FX Trading – Risk sentiment: up and down and up and down …
A little Love Rollercoaster to start your day …
Move it over dad ‘cause I’m a double-dipper
Upside down on the zip-zip-zipper
Sorry – couldn’t resistance. Looking at the US economic data released this morning and the early impact of QE2 and the recent calls for a double dip in housing, why not try to lighten spirits a bit?
Or we could adapt the song, modernize it a bit, and convey the undeniably gloomy outlook …
Move it out your house ‘cause it’s a double-dipping
Upside down and its slip-slip-slipping
The stated intent of QE2 is to alleviate unemployment and stabilize the US economy. Wrapped up in there is the hopeful enticement to refinance when rates fall even further or at least hold steady at already low levels.
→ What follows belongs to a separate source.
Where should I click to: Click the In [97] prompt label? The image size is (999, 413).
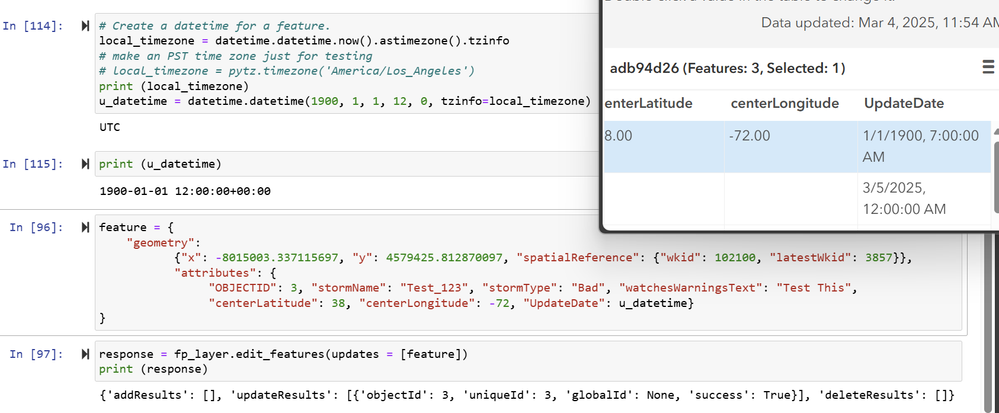pyautogui.click(x=36, y=354)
Well, it’s been two weeks and rates have actually risen, not fallen. Bond yields and mortgage rates are both higher.
10-Year Note Yields:
And this has much to do with mortgage applications, reported this morning, falling 5% — their sharpest fall this year. Refinancing plunged by nearly 17%. It may be early still but it looks as though the Federal Reserve is already failing with QE2. If this trend is sustained, there will be plenty of people saying “we told you so.” In this environment of deleveraging and saving (a household balance sheet recession), calling it easy money does not make anything easy.
If expectations don’t change, the sweat may really start pouring from Ben Bernanke’s bald head. A. Gary Shilling believes housing prices in the US will fall another 20%. Other estimates are for declines ranging from 4% to 15%. That’s a deflationary force the Fed will not be able to counter as it further seeps into consumers’ already strained financial situation. Not a pretty picture when the Fed is trying to induce inflation.
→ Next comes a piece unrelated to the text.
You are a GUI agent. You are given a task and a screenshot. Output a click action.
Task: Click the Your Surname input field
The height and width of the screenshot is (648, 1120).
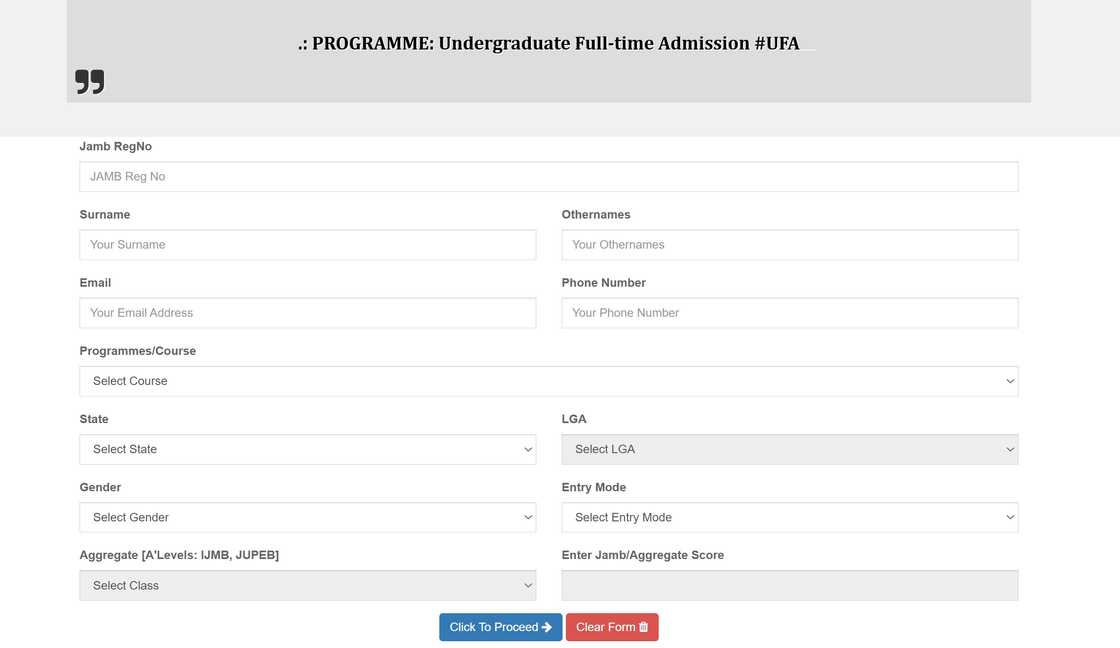coord(307,244)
But of course the debate will continue as to whether QE2 is necessary or effective or well-conceived or detrimental. This week we learned that economists (e.g. John Taylor of Taylor Rule fame and Jim Chanos) and conservative-leaning politicians are lobbying for a reconsideration of QE2. In response, several Federal Reserve board members and regional bank heads are out defending the need for additional easing measures.
The question, which can only be answered by the market process, will be whether consumers (and perhaps businesses too) are more inclined to borrow this time around than last time QE was implemented. If they are not, and we get a relapse of the housing and growth fears that scared everyone two years ago, then things could get ugly.
Going back to the Dollar Smile, which was defined in a recent report we sent, there are three scenarios that drive the US dollar over the long term. We’ve talked about how a growth surprise in the US, especially relative to the Eurozone, could be supportive of the buck. We talked about how the US currently muddling, without relapsing into recession, along would be supportive of global growth but would not be supportive of the US dollar.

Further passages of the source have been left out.